> [Text provided]
· · ·

The expectation that Pakistan not playing ball has led to dissipation of the promise of the surge is therefore not a fair one. If Pakistan could arrive at a conclusion that it could at best be supportive and not hyperactive, the possibility should not have escaped Pentagon planners. To compensate they really should have weighed the carrot part of the strategy appropriately. This means that the peace process needed to have been an equally significant prong of strategy. It was instead geared to create fissures in the Taliban between the ‘good’ and irreconcilable Taliban. It was outsourced to the Karzai regime, with its notable legitimacy deficit as far as the intended interlocutors, the Taliban, were concerned. Their attitude was evident from the efforts of Karzai’s pointsman, Burhanuddin Rabbani, being rewarded with assassination. Only later, did U.S. special envoy Marc Grossman, the successor to Richard Holbrooke, get into the act; a case of too little too late. While it cannot be said for certain that the Taliban would have proved responsive, persistence with the military option, in the tradition of the actions post 9/11, foreclosed any possibility of finding out.

· · ·

> [Supplied information]
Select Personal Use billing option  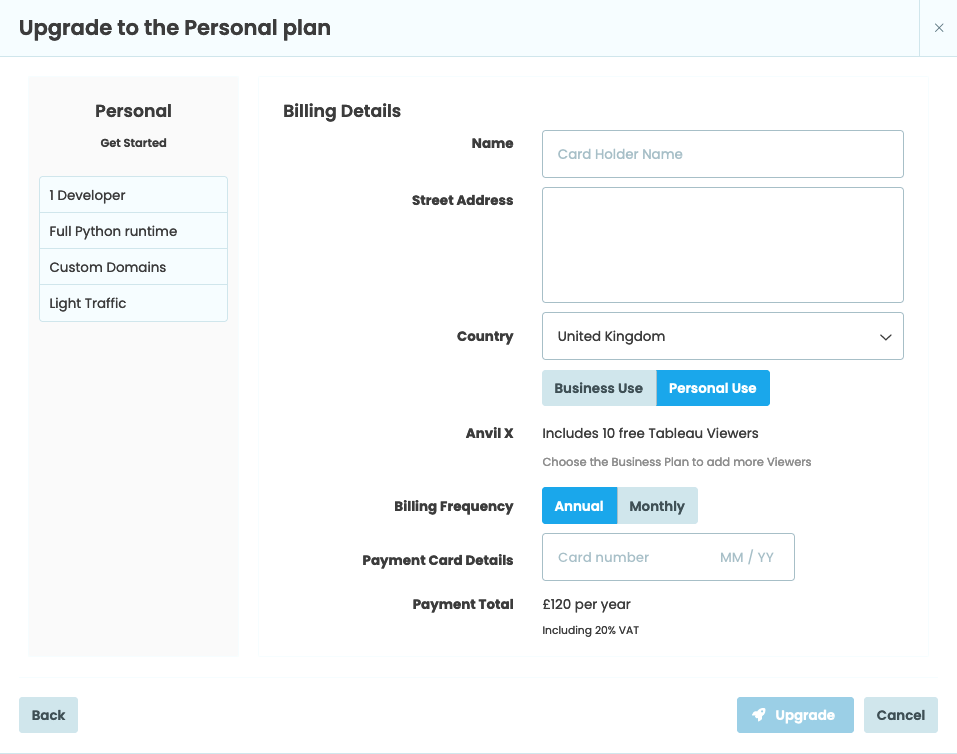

· · ·

> [Work to do]
(a) Answer these questions from the passage on the Afghan surge and Pakistan:
(i) What happened to Burhanuddin Rabbani?
(ii) Whom did Marc Grossman succeed as U.S. special envoy?
(iii) To whom was the peace process outsourced?
(b) List every person named in the passage on the Afghan surge and Pakistan.
(c) Write the next few sentences of the passage on the Afghan surge and Pakistan, starting after its last sentence.

> [Per-task outputs]
(a)
(i) He was assassinated.
(ii) Richard Holbrooke.
(iii) The Karzai regime.

(b)
Karzai
Burhanuddin Rabbani
Marc Grossman
Richard Holbrooke

(c)
The US was either a victim of its own hubris or strategically ineffective due to its internal politics and institutional fights. Obama, having wound down the Iraq war, perhaps needed an arena to prove he was tough. The bureaucratic tussle, set off by the reaction to 9/11, between Foggy Bottom, Langley and Pentagon, played out in dysfunctional policies towards ‘AfPak’. The responsibility for a suboptimal outcome can hardly be laid at Pakistan’s door, even if, in election year, Obama needs a fall guy.
Highlighting this is important, since the refrain in the commentaries cited and extant largely is that Pakistan has stabbed the west in the back, despite receiving $ 20 billion as incentive. A consensus over the consequence for such double dealing is being built up in terms of pushing Pakistan over the brink, the euphemisms used being ‘containing’, ‘isolating’ etc. Pakistan needs being wary of an embarrassed superpower.  It can safely be predicted that the ability of the army to hold steady despite internal political disarray, demonstrated in weathering a decade long storm along both its external and internal axes, will now be sorely tested.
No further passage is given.